## Stored data entries
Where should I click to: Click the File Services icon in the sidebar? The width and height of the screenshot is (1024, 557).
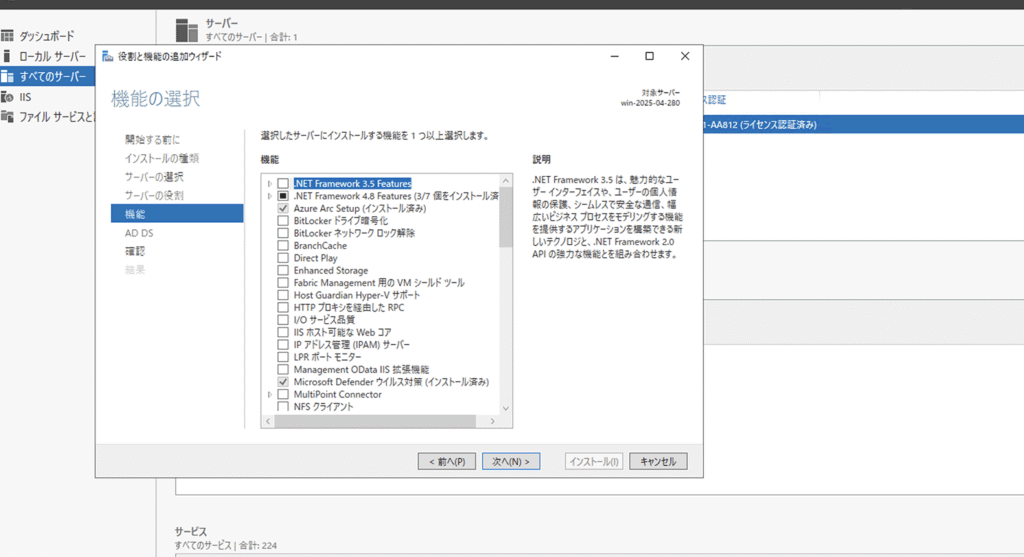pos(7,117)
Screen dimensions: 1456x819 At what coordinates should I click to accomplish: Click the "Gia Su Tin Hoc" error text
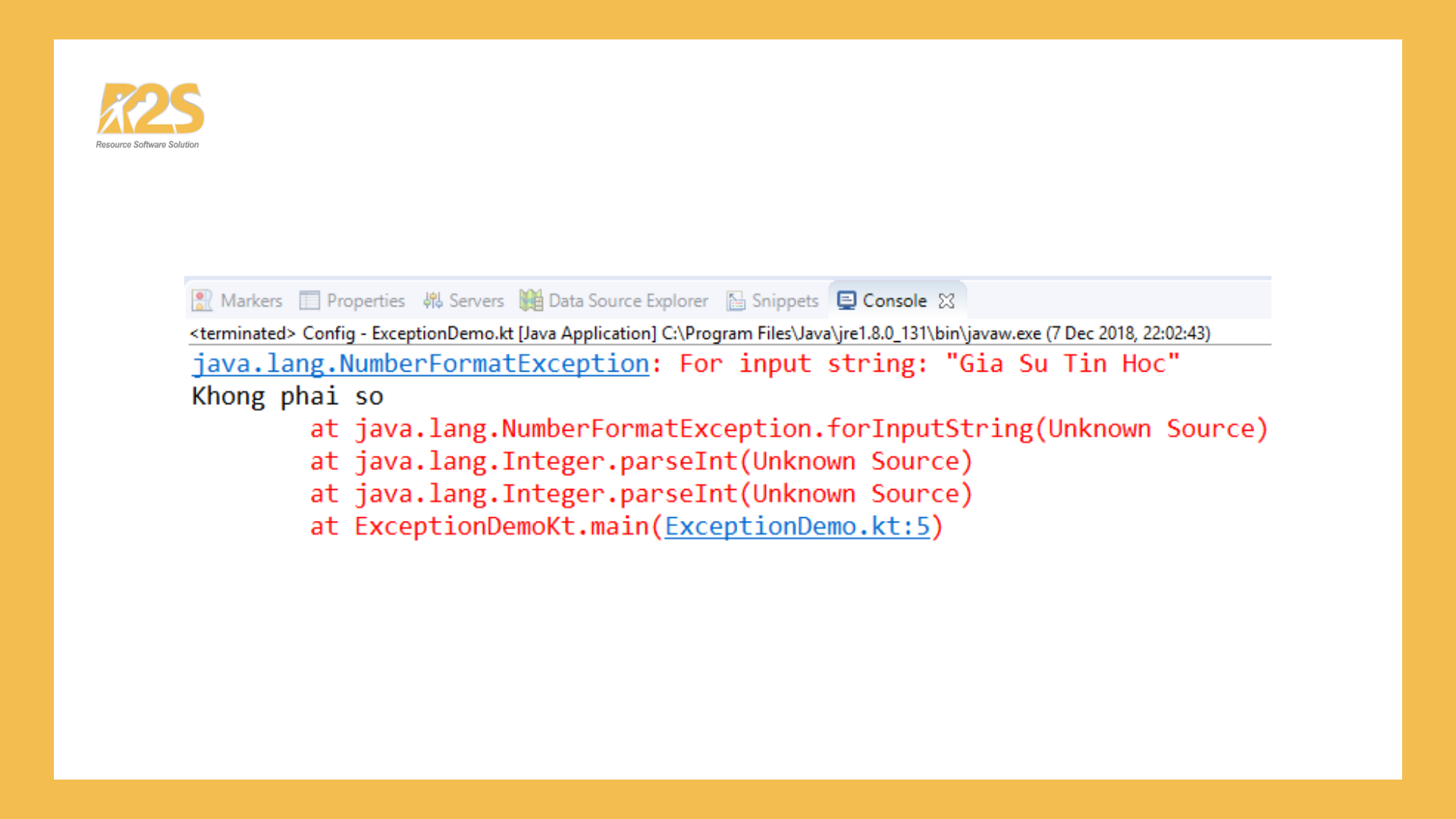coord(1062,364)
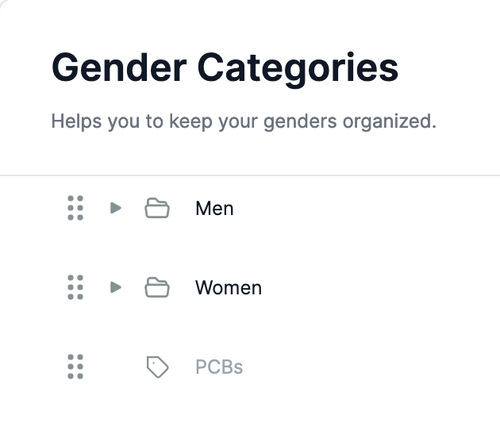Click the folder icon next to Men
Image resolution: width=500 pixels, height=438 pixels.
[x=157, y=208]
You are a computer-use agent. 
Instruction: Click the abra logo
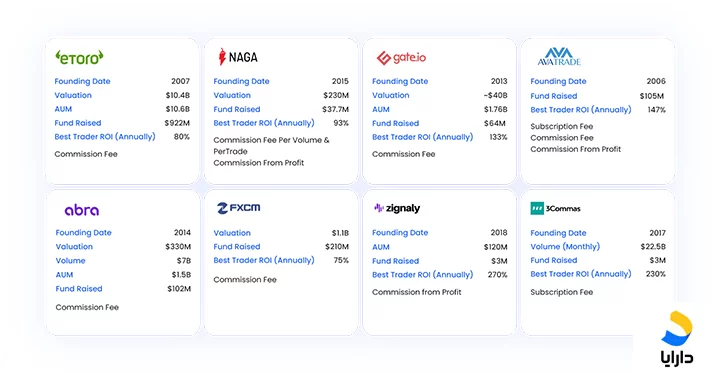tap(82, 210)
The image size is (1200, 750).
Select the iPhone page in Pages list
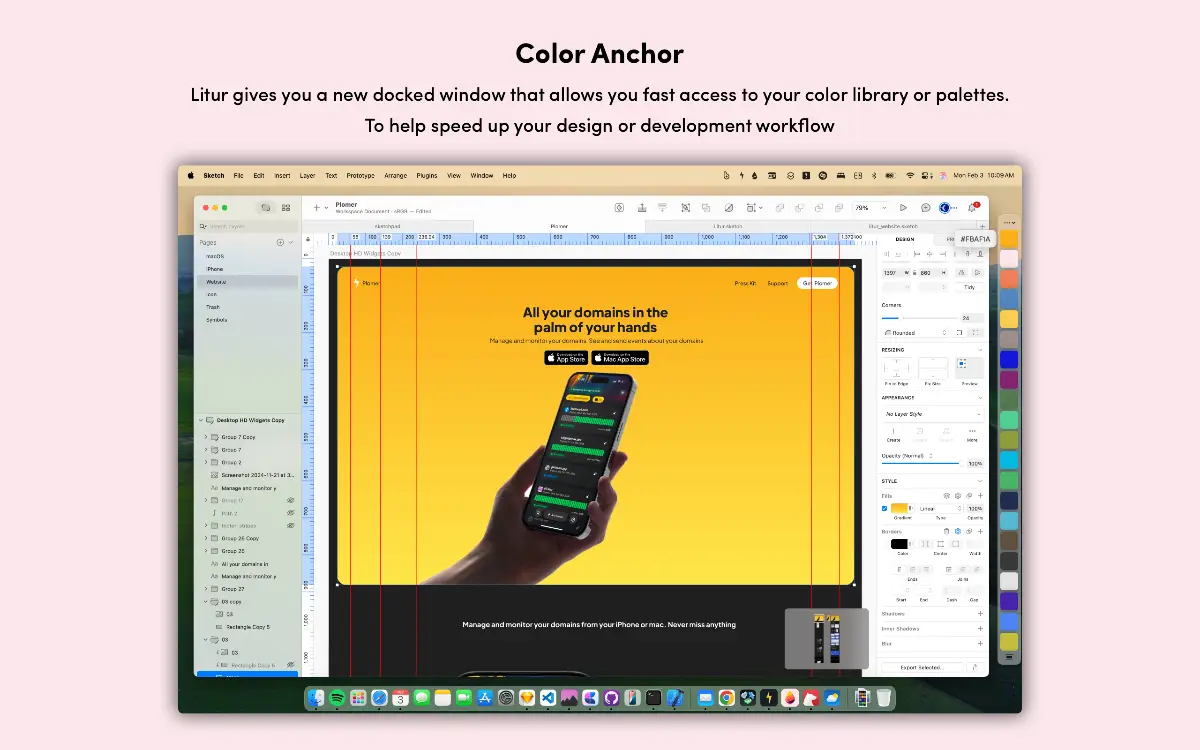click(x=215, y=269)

==

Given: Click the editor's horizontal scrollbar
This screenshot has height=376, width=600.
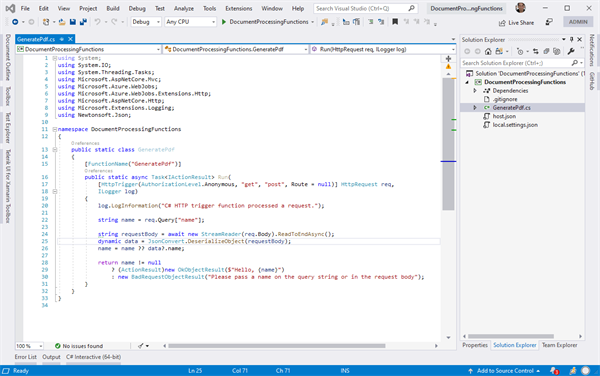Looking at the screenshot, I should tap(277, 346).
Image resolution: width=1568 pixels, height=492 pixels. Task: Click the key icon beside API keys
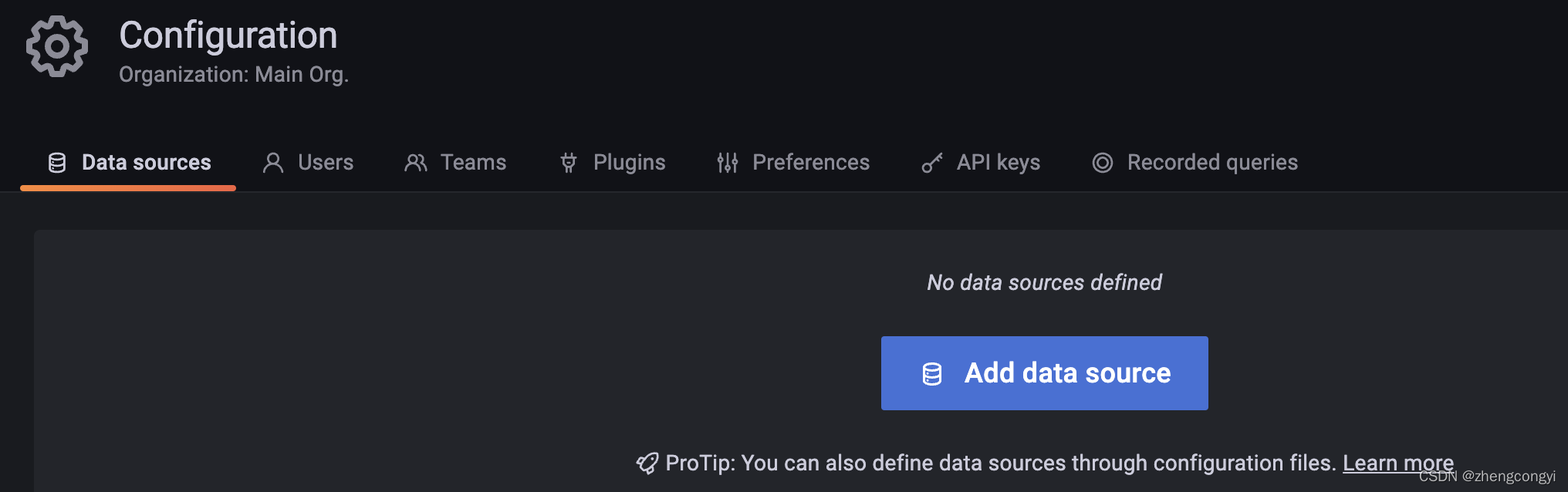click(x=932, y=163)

## GIVEN REQUEST
Express the rows starting with the line containing "Given: Click the" and going on through the line containing "click(x=932, y=163)" as a two-column CSV with the columns input and output. Give one CSV line per row, put each field in quotation marks, replace line breaks with spaces, and leave out the pictures.

## OUTPUT FOR THIS TASK
input,output
"Given: Click the editor's horizontal scrollbar This screenshot has height=376, width=600.","Looking at the screenshot, I should tap(277, 346)."
"Image resolution: width=1568 pixels, height=492 pixels. Task: Click the key icon beside API keys","click(x=932, y=163)"